Gema,edisi Jumat 6 Februari 2015.
Kita prihatin dengan masih adanya upaya-upaya penyiaran agama kepada orang atau umat yang sudah beragama di tengah masyarakat. Pada dasarnya, Pemerintah tidak akan menghalang-halangi suatu penyebaran agama . Akan tetapi, hendaknya penyebaran agama tersebut ditujukan kepada mereka yang belum beragama, yang masih terdapat di Indonesia, agar menjadi pemeluk-pemeluk agama yang yakin. Bagaimanakah misionaris yang terjadi di Aceh dan hukuman apa yang pantas untuk mereka, simak wawancara wartawan Gema Baiturrahman dengan H.Juniazi, SAg, MH, Kasubbag Hukum dan KUB Kanwil Kemenag Aceh.
Bagaimana seharusnya Aceh menyikapi kasus misionaris yang terjadi baru-baru ini?
Sudah seharusnya Aceh mengatur sebuah qanun tentang persoalan aliran sesat ini dan soal penyiaran agama, kita berharap aliran sesat yang dilakukan oleh sebahagian orang yang terjadi di Aceh bisa terminalisir. Jika nanti ada aturan atau qanun tentang pendangkalan aqidah, kita harapkan kepada pelaku penyiar agama, penyebar aliran sesat bisa ditindak sesuai dengan aturan yang ada. Saya melihat selama ini persoalan aliran sesat, kemudian penyiaran agama tidak adanya aturan hukum yang tegas oleh pemerintah Aceh, sehingga kekosongan hukum yang ada dimanfaatkan oleh sebahagian orang untuk menyebar agama lain atau aliran sesat.
Apa perlu ada qanun dalam mendirikan rumah ibadah?

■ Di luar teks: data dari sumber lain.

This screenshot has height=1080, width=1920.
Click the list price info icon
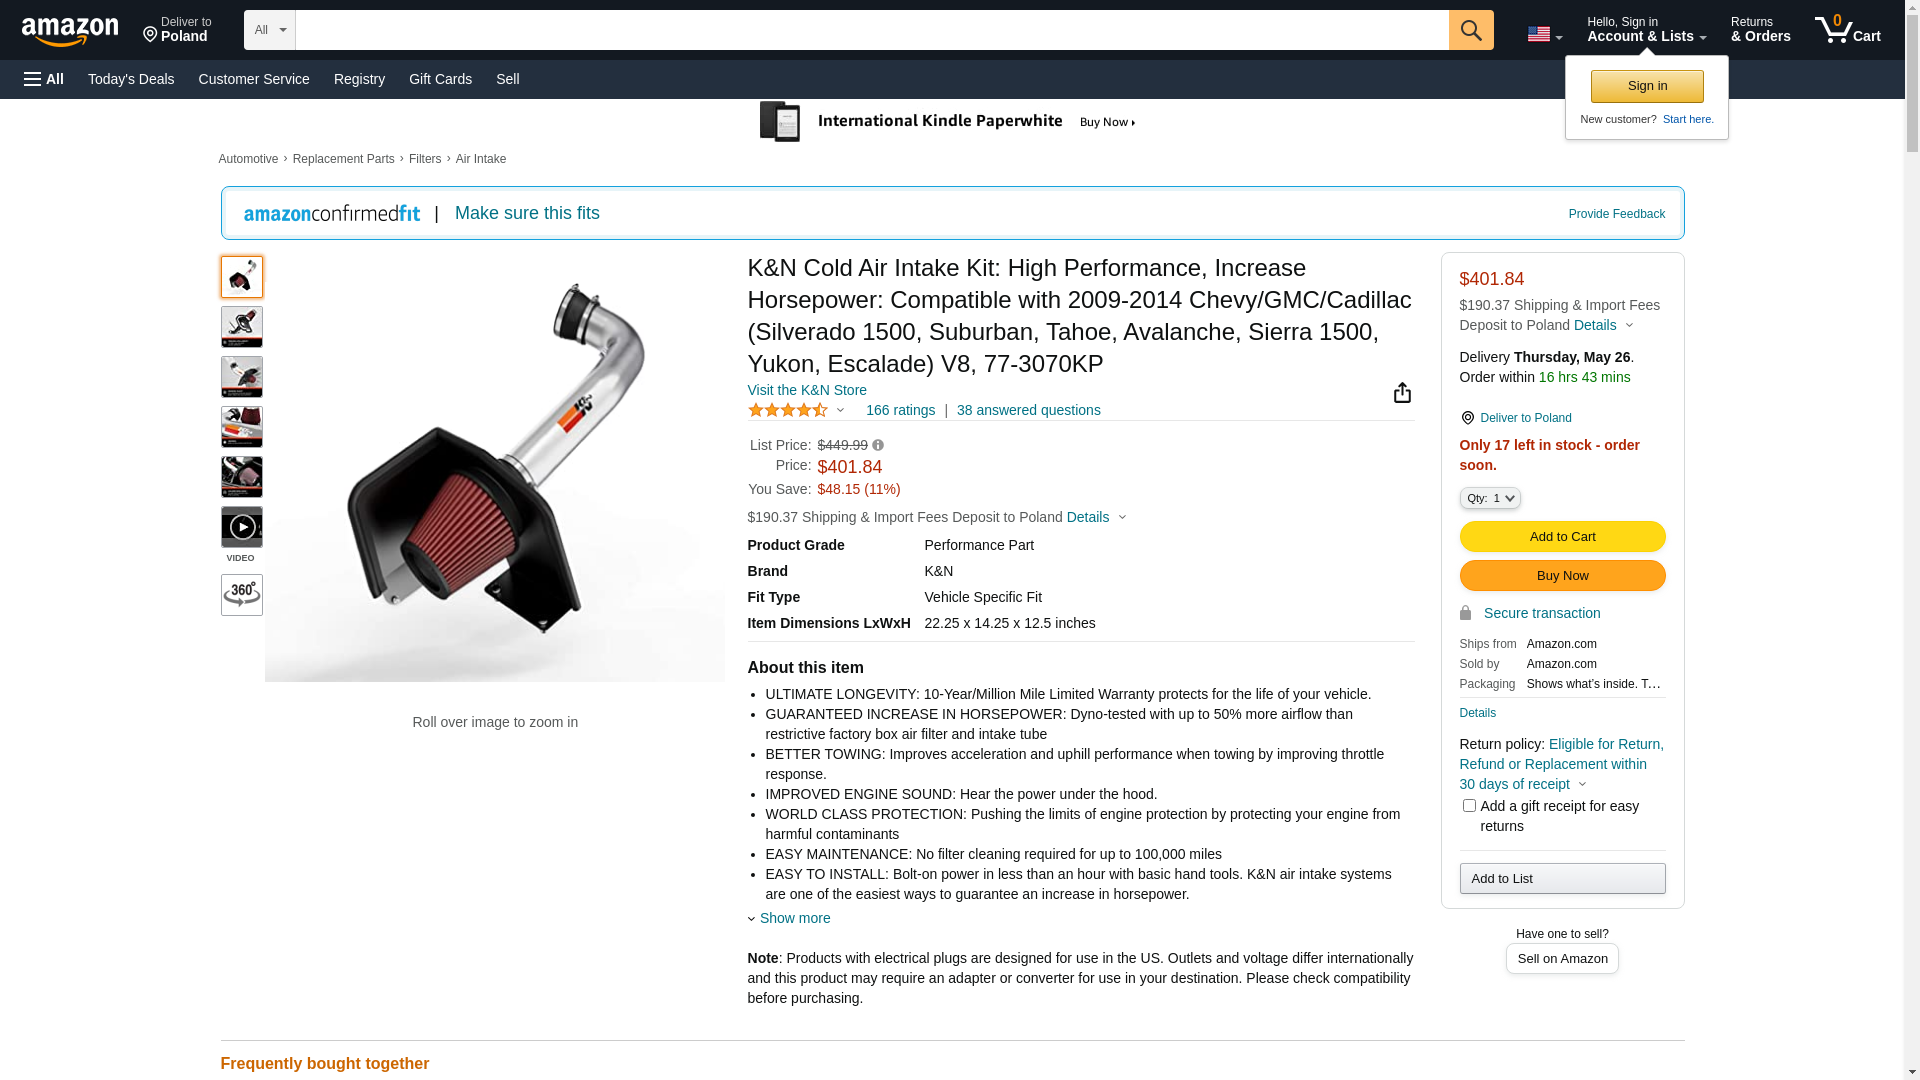(878, 446)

Secara nasional sudah ada aturan tentang mengatur pendirian rumah ibadah, yaitu Surat Keputusan Bersama (SKB) Menteri Agama dan Menteri Dalam Negeri nomor 09 tahun 2006, disana diatur syarat-syarat pendirian sebuah rumah ibadah, untuk konteks kita di Aceh juga harus mengikuti SKB Menteri tersebut dan juga amanah Undang-Undang no 11 tahun 2006. Di Aceh juga sudah ada, peraturan gubernur tentang pendirian rumah ibdah peraturan gubernur no 25 tahun 2007, sudah diatur tentang bagaimana tata cara pendirian rumah ibadah.

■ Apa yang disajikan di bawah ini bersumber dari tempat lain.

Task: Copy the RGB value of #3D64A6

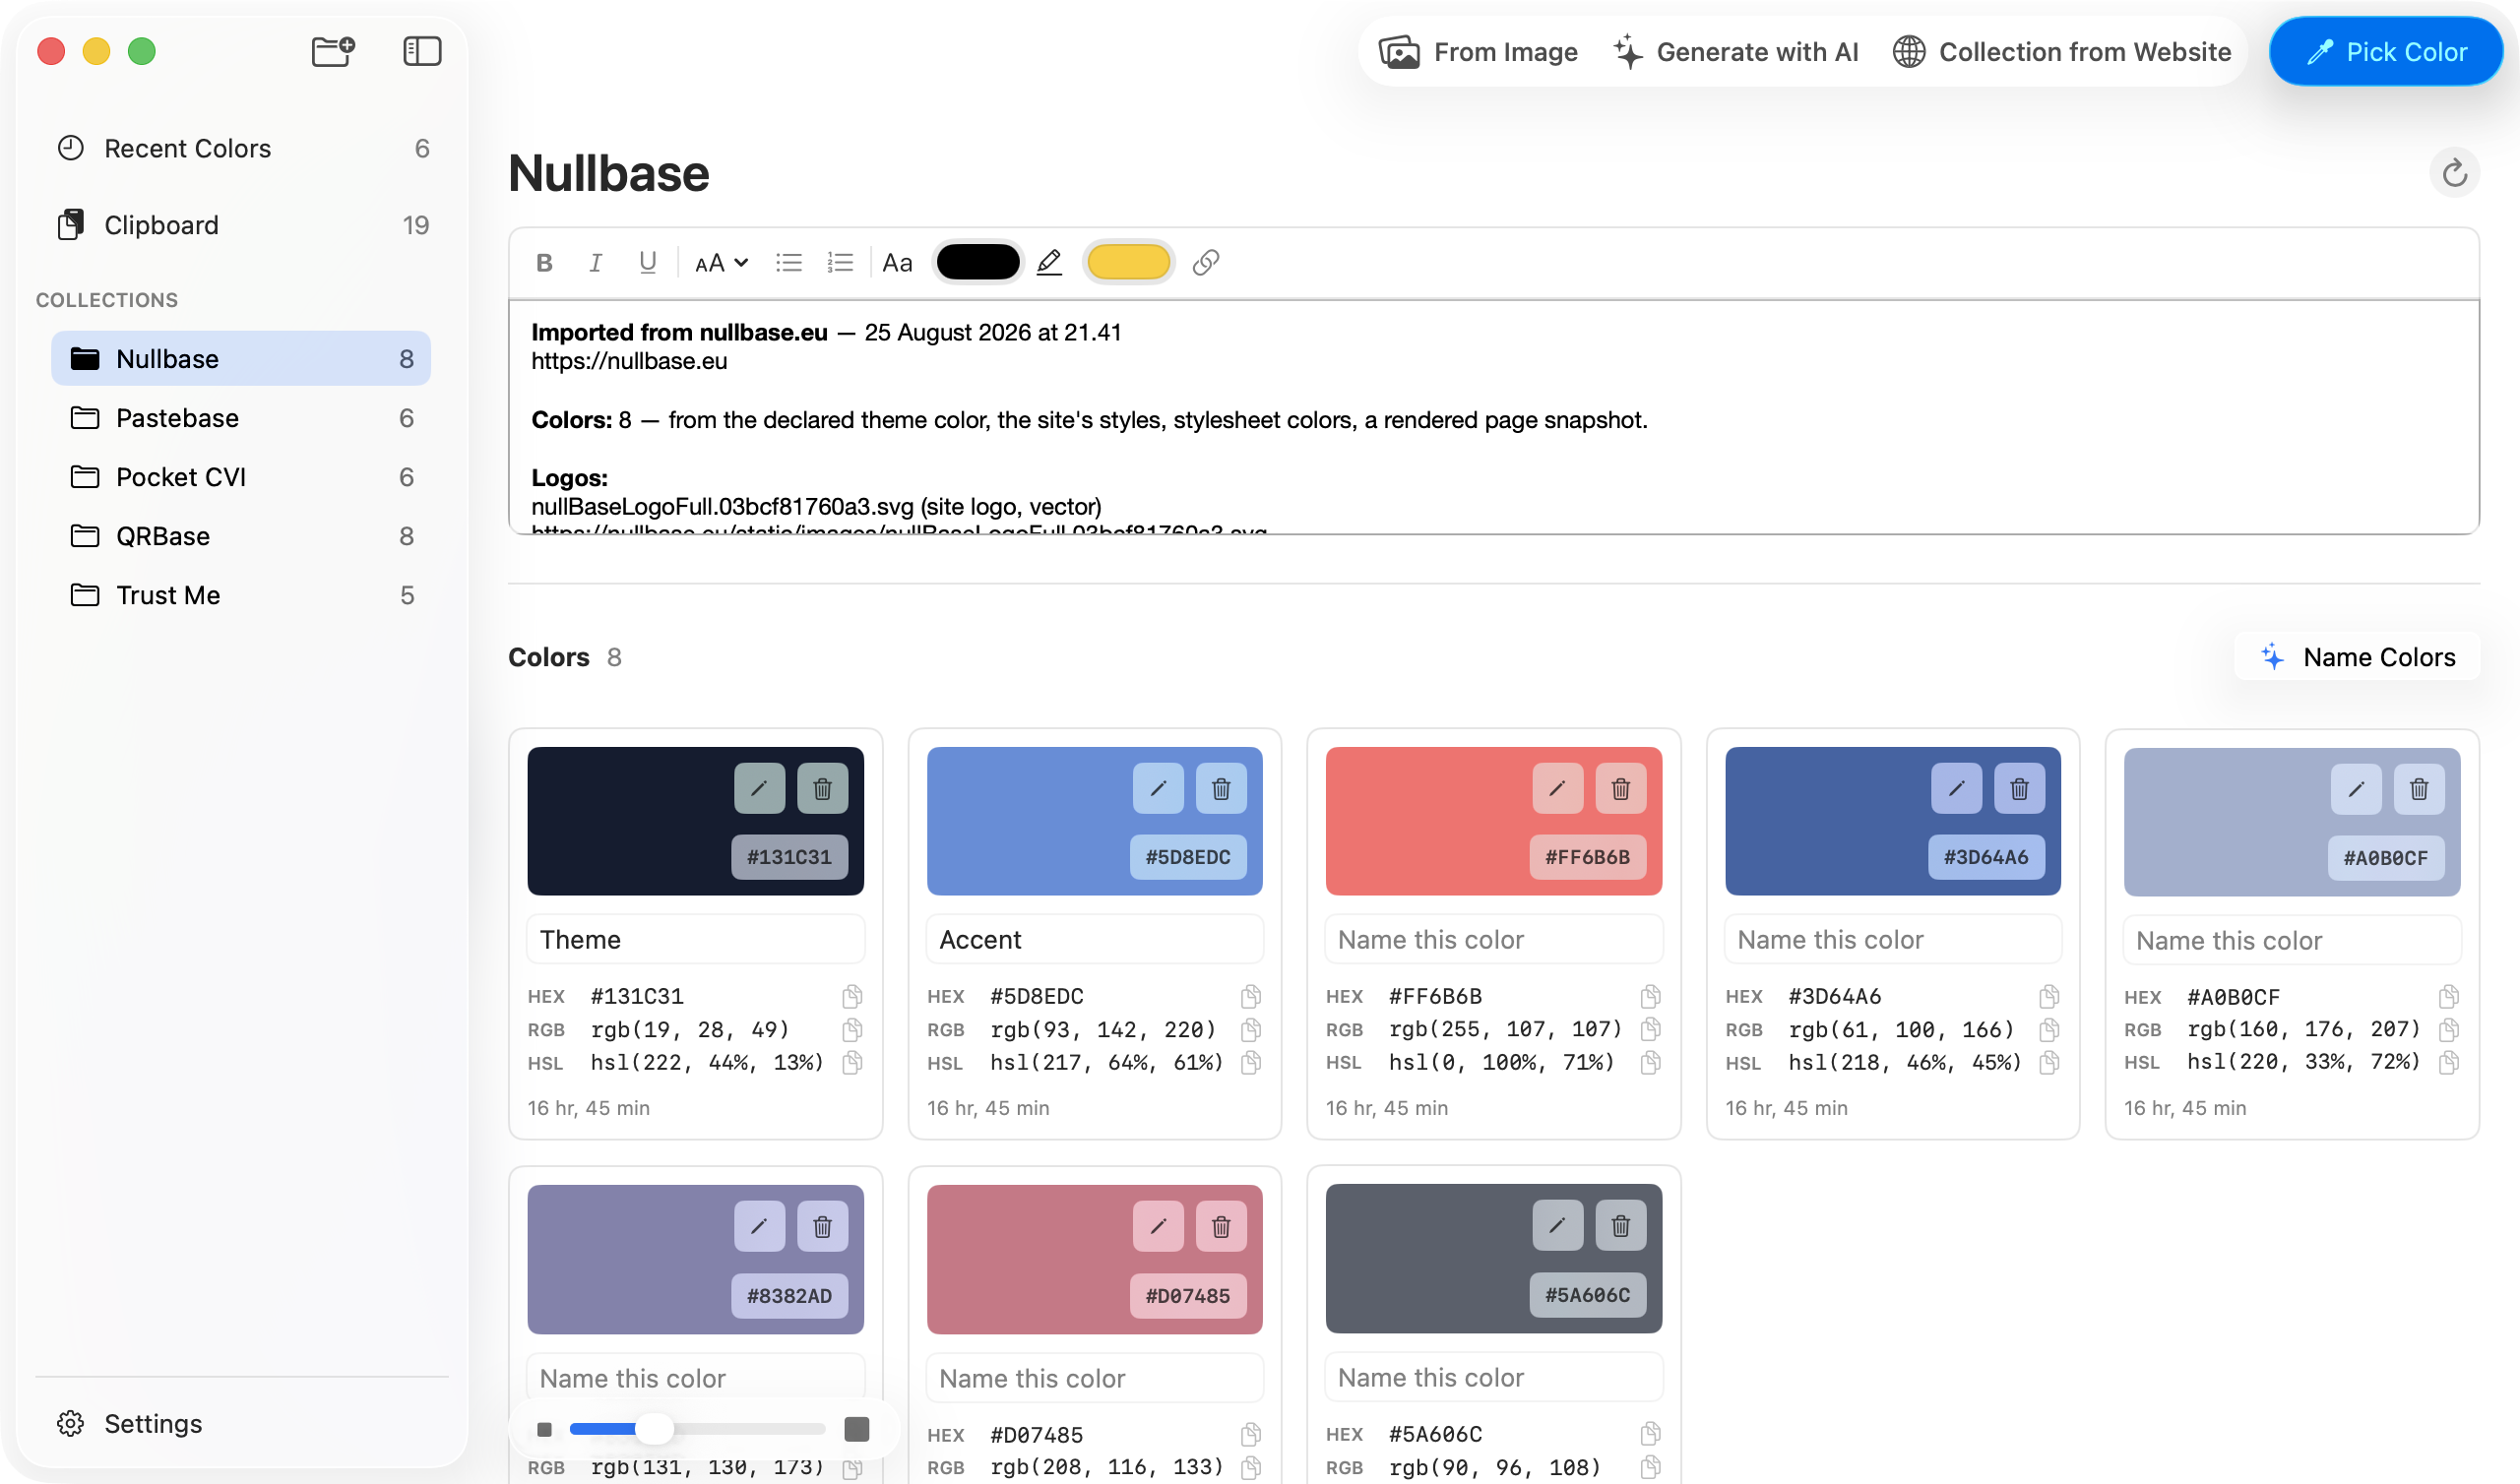Action: pos(2049,1029)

Apakah Pemerintah belum tegas dalam menyikapi permasalahan ini?
Sebetulnya Pemerintah harus tegas dalam menyikapi maraknya penyebaran aliran sesat atau soal penyiaran agama lainnya. Aturan-aturan yang ada tidak cukup hanya memberi hukum sanksi yang membuat pelaku itu jera, kita lihat dalam sejumlah kasus penyebaran agama di Aceh sampai saat ini, tidak ada satu pelakupun yang bisa diproses secara hukum, kemudian pelaku penyiaran agama, baik itu pendangkalan aqidah, misionaris atau sebagai lain yang sejenisnya,kita melihat tidak ada satu orangpun pelaku penyebaran agama itu ditindak sesuai dengan hukum. Aturan hukum yang ada tidak cukup tegas dan efek jera itu tidak membuat pelaku menjadi jera, saya rasa celah hukum ini yang dimamfaati oleh para pelaku pendangkalan aqidah, misionaris, dan aliran sesat dengan bisa semudahnya untuk melakukan perbuatan-perbuatan di provinsi Aceh ini.
Hukuman apa yang pantas diberikan kepada para pelaku tersebut?
Bagaimana hari ini persoalan pendangkalan aqidah, aliran sesat sudah menganggu ketertiban umum. Sebetulnya asfek-asfek ini harus ada hukum supaya aparat penegak hukum bisa menindak pelaku penyebaran aliran sesat, termasuk juga pelaku penyiar agama, tidak hanya sebatas hukuman efek jera saja. Masyarakat kita juga ikut berperan dalam memerangi kasus misionaris ini, tetapi masyarakat kita cenderung anarkis , karena sepertinya masyarakat tidak percaya pada penengak hukum, karena dari sejumlah kasus, apakah itu penyebaran agama, pendangkalan aqidah ataupun penyebaran aliran sesat ini tidak ada yang bisa ditindak secara hukum oleh penengak hukum.
Kenapa Aceh jadi program utama para misionaris dalam menyebarkan baik itu agama maupun aliran sesat?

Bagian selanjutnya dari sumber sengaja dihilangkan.